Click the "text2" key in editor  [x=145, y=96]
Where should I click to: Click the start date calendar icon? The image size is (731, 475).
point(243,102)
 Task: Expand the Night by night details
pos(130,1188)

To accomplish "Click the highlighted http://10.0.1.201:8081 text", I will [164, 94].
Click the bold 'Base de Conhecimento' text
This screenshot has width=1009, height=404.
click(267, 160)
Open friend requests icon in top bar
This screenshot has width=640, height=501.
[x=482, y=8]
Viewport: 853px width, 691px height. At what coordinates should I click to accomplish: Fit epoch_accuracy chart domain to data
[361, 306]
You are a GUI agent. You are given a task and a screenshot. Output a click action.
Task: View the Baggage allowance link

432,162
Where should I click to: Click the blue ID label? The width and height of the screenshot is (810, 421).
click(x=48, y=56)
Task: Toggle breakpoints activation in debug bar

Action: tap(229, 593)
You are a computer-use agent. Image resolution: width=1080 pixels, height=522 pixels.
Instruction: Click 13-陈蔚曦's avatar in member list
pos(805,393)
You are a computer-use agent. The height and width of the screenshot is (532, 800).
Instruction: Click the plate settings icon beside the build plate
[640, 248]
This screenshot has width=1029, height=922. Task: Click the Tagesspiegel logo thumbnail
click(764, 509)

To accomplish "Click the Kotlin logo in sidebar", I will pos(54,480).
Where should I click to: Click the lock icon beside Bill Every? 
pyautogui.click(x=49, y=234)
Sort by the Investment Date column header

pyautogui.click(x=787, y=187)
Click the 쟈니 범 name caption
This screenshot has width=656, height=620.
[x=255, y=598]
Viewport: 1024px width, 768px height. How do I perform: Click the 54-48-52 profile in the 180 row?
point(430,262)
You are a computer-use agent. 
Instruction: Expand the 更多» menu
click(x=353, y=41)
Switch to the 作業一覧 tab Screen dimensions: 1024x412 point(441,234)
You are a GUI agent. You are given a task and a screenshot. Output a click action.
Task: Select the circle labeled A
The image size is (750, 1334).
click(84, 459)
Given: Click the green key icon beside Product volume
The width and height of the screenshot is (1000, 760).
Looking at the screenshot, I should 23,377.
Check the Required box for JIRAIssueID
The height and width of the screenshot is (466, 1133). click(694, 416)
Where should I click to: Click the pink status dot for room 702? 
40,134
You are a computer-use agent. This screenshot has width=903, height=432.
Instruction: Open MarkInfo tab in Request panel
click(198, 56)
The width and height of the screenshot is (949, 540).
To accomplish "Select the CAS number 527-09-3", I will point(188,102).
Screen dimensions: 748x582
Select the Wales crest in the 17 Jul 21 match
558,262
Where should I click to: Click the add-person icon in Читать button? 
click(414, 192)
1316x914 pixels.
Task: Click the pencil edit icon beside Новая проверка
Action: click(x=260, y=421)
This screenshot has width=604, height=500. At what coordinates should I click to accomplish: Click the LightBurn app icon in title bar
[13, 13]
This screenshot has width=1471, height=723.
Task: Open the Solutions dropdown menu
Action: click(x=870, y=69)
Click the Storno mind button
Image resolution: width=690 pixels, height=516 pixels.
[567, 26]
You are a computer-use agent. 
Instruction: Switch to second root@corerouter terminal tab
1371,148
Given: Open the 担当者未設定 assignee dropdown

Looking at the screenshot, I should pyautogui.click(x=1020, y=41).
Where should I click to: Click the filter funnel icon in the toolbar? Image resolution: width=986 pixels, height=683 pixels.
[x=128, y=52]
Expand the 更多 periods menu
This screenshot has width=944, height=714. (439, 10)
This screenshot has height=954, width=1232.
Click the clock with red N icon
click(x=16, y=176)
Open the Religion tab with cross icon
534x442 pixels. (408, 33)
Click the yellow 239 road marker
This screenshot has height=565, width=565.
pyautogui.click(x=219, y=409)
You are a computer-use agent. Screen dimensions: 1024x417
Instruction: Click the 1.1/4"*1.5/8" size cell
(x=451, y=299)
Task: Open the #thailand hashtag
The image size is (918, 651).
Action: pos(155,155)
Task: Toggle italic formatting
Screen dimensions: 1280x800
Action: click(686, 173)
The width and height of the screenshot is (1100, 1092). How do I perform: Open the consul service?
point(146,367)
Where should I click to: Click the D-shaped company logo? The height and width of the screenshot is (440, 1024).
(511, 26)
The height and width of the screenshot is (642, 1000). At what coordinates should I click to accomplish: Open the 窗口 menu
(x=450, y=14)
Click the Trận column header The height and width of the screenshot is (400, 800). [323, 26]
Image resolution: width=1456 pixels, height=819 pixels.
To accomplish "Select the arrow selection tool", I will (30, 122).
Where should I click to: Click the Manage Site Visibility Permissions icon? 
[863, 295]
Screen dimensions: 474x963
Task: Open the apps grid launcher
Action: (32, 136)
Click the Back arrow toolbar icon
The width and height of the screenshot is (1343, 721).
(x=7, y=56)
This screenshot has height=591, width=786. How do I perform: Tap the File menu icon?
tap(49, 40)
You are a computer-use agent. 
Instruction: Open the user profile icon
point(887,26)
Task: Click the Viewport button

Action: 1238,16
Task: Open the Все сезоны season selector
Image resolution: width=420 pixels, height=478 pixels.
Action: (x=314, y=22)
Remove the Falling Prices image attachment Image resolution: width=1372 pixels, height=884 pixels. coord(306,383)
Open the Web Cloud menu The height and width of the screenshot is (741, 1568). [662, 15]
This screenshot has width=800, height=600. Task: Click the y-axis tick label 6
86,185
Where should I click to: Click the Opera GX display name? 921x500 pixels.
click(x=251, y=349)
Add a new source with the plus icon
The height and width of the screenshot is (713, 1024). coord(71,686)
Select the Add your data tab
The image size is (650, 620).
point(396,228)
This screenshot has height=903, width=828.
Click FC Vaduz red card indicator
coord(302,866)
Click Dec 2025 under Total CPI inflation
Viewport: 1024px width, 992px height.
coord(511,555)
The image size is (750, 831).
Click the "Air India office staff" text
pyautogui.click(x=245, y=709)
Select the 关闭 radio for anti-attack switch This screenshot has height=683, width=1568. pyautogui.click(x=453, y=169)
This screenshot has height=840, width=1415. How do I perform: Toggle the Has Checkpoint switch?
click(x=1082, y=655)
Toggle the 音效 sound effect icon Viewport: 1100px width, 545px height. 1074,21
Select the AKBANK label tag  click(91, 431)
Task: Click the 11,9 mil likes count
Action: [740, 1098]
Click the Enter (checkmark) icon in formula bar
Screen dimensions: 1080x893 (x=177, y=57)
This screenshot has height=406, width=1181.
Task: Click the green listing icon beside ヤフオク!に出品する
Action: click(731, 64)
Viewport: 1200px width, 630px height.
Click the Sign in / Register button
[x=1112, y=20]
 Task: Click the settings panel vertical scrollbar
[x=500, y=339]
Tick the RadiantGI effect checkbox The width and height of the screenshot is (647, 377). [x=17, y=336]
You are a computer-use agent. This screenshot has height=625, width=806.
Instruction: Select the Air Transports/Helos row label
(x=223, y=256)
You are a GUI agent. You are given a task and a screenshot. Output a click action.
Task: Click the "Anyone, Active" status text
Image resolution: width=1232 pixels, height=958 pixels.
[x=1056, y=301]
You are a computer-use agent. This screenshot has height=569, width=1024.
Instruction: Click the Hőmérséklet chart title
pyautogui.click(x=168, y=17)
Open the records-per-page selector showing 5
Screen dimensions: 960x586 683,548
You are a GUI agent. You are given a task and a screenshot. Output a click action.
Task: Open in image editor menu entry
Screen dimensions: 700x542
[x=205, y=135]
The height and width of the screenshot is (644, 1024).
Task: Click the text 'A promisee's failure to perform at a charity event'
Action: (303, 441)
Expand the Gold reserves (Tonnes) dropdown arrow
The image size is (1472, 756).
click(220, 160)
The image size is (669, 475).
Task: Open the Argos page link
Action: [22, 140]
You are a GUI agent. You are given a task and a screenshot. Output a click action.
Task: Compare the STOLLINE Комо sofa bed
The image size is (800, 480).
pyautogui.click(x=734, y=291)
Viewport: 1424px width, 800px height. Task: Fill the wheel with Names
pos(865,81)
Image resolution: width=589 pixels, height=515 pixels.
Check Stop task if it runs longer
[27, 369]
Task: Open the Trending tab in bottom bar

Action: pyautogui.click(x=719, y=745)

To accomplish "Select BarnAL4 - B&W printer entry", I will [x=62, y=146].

▶ _WORK INSTRUCTIONS_: There is a line with "Task: View the Baggage allowance link" and a line with "You are a computer-use agent. Image" above. Copy exactly those two lines and all lines between them, with nothing else.

▶ _FINISHED TASK_:
Task: View the Baggage allowance link

432,162
Where should I click to: Click the blue ID label? The width and height of the screenshot is (810, 421).
click(x=48, y=56)
Task: Toggle breakpoints activation in debug bar

Action: tap(229, 593)
You are a computer-use agent. Image resolution: width=1080 pixels, height=522 pixels.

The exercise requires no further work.